Maybe all those things are going to get done, but maybe they aren’t the right things to focus on. This year, you’ve got a limited amount of resources to manage your site, and you can’t do everything, so you have to make choices. Instead of making choices with your gut based on what you see and what annoys you, maybe you should ask your audience.
I’ve heard the argument that you are enough like your audience that you don’t need to conduct field tests or focus groups or surveys. You don’t need their feedback because you know best on behalf of your audience.

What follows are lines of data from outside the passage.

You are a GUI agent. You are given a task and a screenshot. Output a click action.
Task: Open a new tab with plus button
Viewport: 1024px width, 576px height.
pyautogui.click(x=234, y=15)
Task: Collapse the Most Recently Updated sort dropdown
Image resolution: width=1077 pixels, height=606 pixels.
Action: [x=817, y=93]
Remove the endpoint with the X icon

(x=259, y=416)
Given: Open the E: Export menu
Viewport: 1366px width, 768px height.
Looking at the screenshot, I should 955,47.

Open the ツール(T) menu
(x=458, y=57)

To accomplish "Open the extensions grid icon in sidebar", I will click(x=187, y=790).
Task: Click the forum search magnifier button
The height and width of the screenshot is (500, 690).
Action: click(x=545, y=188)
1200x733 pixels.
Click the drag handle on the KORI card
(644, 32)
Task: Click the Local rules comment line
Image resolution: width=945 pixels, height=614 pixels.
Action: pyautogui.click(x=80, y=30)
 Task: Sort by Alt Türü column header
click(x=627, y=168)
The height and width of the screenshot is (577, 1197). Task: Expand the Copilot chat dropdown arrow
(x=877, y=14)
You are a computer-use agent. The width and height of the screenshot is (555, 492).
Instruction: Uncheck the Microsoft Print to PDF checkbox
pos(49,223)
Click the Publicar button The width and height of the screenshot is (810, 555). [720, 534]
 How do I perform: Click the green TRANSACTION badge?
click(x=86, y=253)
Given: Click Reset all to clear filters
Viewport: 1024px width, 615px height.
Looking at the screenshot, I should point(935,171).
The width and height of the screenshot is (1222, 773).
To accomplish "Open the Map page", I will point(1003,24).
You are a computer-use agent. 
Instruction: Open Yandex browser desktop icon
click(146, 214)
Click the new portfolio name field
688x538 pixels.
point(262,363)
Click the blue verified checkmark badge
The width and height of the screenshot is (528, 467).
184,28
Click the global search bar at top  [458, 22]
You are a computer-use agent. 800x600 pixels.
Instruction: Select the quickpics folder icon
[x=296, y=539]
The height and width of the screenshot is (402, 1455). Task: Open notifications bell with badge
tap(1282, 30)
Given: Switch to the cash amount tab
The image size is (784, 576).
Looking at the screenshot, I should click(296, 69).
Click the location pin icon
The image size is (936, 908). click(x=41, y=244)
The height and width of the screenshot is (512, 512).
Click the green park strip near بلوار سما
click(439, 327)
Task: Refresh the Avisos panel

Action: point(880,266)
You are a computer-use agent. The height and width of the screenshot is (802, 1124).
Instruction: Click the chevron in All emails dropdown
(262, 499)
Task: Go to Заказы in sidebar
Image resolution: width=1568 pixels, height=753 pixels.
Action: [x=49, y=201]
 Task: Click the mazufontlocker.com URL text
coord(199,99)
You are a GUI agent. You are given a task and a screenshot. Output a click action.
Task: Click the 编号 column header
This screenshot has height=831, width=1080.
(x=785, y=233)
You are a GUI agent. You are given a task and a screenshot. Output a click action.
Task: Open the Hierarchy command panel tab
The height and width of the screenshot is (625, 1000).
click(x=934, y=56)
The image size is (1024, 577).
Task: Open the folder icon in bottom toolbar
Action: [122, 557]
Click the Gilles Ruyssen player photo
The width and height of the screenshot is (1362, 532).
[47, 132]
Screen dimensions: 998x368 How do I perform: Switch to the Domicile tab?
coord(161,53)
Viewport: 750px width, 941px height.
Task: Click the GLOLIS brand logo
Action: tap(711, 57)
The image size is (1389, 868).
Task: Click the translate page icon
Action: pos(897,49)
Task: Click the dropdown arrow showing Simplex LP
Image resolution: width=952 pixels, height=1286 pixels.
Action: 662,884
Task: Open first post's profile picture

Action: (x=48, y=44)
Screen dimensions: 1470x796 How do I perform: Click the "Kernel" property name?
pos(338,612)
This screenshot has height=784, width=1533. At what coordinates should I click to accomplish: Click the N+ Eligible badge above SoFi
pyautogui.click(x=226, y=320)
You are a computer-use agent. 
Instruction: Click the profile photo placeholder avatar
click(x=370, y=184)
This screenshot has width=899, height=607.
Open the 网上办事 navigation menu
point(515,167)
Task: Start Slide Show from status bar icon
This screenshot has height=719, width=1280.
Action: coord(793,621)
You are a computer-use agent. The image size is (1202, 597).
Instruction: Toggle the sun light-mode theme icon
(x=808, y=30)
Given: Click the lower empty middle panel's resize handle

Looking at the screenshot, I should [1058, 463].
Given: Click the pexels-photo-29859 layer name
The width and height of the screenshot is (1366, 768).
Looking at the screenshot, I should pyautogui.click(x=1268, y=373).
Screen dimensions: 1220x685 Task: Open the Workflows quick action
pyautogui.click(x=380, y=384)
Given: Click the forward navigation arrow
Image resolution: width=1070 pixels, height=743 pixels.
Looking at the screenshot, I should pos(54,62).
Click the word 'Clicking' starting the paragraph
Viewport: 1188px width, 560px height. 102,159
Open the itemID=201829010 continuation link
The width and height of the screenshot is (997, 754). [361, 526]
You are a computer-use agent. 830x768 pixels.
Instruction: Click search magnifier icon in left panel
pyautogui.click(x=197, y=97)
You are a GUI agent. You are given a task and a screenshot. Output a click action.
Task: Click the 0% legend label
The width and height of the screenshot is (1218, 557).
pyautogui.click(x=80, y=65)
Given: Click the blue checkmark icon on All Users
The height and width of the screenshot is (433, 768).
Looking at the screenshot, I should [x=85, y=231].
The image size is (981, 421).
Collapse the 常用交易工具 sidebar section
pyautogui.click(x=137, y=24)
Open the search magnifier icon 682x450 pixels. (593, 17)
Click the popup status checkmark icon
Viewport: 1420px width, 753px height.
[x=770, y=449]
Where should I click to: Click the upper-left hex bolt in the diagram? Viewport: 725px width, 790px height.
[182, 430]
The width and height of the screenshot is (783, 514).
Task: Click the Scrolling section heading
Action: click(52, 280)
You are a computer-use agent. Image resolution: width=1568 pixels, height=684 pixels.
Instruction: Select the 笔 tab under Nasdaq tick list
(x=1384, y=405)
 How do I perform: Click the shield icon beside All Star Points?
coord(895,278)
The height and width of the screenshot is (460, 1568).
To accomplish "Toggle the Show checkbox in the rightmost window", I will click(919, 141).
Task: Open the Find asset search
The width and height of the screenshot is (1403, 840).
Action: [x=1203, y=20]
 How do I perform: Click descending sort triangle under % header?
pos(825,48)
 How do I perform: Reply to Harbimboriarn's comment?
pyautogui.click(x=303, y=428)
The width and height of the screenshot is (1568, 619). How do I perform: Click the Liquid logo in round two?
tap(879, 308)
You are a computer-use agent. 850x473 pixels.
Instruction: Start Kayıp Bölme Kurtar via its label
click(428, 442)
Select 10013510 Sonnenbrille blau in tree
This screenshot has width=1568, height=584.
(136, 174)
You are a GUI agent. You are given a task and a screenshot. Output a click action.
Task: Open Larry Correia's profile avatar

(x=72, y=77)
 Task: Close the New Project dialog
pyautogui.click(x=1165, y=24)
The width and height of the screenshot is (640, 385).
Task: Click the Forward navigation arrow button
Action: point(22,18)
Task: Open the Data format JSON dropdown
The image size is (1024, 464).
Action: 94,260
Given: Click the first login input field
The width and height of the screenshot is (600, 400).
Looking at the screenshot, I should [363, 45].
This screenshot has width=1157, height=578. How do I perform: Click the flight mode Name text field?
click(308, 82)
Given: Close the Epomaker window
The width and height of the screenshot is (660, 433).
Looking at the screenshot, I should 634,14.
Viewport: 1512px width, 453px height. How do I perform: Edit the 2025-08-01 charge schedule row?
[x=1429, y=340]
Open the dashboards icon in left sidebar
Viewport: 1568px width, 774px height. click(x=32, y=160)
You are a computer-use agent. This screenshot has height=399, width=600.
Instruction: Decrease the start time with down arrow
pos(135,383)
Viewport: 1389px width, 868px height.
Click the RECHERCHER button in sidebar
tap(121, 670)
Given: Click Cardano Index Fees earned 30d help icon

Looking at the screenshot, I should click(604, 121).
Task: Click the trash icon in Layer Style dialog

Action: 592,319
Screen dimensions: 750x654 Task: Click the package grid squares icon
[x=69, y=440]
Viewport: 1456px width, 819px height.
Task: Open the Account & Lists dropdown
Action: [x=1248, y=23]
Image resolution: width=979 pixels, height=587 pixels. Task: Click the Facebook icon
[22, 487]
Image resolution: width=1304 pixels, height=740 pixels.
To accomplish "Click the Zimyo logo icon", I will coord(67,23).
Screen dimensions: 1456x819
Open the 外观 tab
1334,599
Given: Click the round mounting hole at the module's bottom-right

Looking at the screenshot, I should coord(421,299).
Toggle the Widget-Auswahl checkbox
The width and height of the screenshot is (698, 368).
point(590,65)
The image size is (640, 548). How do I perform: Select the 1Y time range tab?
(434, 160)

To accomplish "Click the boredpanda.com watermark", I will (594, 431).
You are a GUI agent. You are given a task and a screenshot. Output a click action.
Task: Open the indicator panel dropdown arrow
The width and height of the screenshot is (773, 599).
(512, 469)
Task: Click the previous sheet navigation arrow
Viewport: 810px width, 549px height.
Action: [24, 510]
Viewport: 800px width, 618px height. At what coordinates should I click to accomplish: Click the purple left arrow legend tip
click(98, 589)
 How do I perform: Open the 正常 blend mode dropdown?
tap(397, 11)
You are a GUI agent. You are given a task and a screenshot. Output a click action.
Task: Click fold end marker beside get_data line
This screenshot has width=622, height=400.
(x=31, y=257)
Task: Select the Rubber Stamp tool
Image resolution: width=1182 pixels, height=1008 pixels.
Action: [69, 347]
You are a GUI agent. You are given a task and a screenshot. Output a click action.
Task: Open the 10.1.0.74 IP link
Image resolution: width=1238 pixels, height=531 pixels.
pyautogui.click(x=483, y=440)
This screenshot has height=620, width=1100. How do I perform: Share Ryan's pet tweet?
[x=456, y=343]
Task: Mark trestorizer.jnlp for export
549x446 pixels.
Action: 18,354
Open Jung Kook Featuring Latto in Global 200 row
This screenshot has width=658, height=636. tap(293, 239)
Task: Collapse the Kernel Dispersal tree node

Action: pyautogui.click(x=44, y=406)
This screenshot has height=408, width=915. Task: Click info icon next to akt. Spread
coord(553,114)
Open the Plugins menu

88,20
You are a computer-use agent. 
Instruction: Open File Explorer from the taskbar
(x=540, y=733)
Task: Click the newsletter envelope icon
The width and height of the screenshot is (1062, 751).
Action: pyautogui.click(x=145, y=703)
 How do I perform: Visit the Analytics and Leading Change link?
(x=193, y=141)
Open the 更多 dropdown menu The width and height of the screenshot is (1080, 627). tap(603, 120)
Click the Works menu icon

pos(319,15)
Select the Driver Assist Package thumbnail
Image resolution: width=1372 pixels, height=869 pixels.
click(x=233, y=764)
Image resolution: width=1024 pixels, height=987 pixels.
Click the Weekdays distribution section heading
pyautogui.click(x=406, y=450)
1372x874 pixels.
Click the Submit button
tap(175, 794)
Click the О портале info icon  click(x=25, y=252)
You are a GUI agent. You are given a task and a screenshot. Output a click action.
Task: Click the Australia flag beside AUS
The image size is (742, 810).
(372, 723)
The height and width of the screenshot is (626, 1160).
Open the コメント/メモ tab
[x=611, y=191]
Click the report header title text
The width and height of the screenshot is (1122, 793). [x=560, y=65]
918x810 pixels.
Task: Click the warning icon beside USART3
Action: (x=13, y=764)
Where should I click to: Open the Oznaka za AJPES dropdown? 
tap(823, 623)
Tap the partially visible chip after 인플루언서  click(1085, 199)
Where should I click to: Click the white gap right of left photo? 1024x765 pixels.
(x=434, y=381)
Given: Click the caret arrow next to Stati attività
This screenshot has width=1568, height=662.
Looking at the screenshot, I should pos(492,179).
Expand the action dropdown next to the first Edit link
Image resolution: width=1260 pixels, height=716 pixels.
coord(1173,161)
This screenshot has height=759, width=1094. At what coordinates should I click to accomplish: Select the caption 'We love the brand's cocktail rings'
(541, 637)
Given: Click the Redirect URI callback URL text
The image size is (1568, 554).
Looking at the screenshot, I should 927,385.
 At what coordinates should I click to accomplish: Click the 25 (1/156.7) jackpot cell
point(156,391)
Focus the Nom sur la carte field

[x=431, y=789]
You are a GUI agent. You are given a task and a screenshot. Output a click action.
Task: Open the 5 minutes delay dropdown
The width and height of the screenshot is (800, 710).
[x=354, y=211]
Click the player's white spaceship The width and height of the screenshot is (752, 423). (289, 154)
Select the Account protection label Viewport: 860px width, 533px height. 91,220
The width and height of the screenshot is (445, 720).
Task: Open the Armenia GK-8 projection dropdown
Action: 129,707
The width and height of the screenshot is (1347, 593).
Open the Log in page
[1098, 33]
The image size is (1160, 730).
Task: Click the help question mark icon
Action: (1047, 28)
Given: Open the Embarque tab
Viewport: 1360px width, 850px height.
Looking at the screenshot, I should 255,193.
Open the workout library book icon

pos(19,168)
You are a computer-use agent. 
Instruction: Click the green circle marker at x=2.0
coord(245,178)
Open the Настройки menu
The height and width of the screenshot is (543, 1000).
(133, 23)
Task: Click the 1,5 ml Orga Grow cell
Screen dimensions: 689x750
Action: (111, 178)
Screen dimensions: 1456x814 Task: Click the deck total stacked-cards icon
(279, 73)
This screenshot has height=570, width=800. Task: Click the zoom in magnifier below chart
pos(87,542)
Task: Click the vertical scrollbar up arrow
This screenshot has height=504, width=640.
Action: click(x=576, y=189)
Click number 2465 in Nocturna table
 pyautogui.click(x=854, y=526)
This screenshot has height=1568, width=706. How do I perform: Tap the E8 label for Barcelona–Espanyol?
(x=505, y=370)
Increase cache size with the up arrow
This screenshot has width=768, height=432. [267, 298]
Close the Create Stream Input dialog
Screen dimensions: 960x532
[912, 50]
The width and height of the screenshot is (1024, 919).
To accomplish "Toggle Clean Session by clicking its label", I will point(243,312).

I’m going to set you straight: you are not your audience. It’s not that you can’t understand what your audience wants, it’s the fact that you are a content expert where your audience is not.
Perspective is Important
You are blinded by the curse of knowledge (and yes, maybe this is the first time that someone has said that you are cursed by knowledge, but we’ll let that go). You know, after months and years on the site, where every button is, where every button leads, what every obscurely-named tool is designed to do and who should use it. And that’s the problem: your audience doesn’t have the same knowledge.
You have maybe, MAYBE three seconds to get your brand new user to understand who you are, what you’re here for and a good idea of how to proceed or they bounce. Bounce, the scariest word in any user experience designer’s vocabulary. They came, they saw, they bolted. Sure, some of your audience isn’t looking for what you sell, but without a well-considered home page or entry page that helps frame your story to make it super easy to comprehend, some of your bounces are going to be potential, now lost, customers.
Design for your Customer, Not Yourself
Look, I know you. You’re gonna name every online tool something clever and cute, but something that completely obscured the purpose of the tool because you came up with the name by yourself in a hurry as you were about to push the product out. I’m guessing that’s how Qwikster/Netflix happened.
Or maybe you think that a series of big pretty pictures of food in your restaurant site should push down things like location and hours.
Have you asked your users what they want? What they come to your web site for?
You don’t need to spend hundreds or thousands for a professional focus group or eye-tracking studies. There are plenty of cheap and free ways to collect simple information on what your users want. For example, http://www.4qsurvey.com/ will put a super-simple four-question survey on your site and gets to the heart of the issue, helping you learn what the customer came for and if they were successful in accomplishing that task.
Because their purpose is going to be different from yours. And they aren’t cursed with your knowledge. So embrace this curse and stop trying to think like your audience. Because you are not your audience.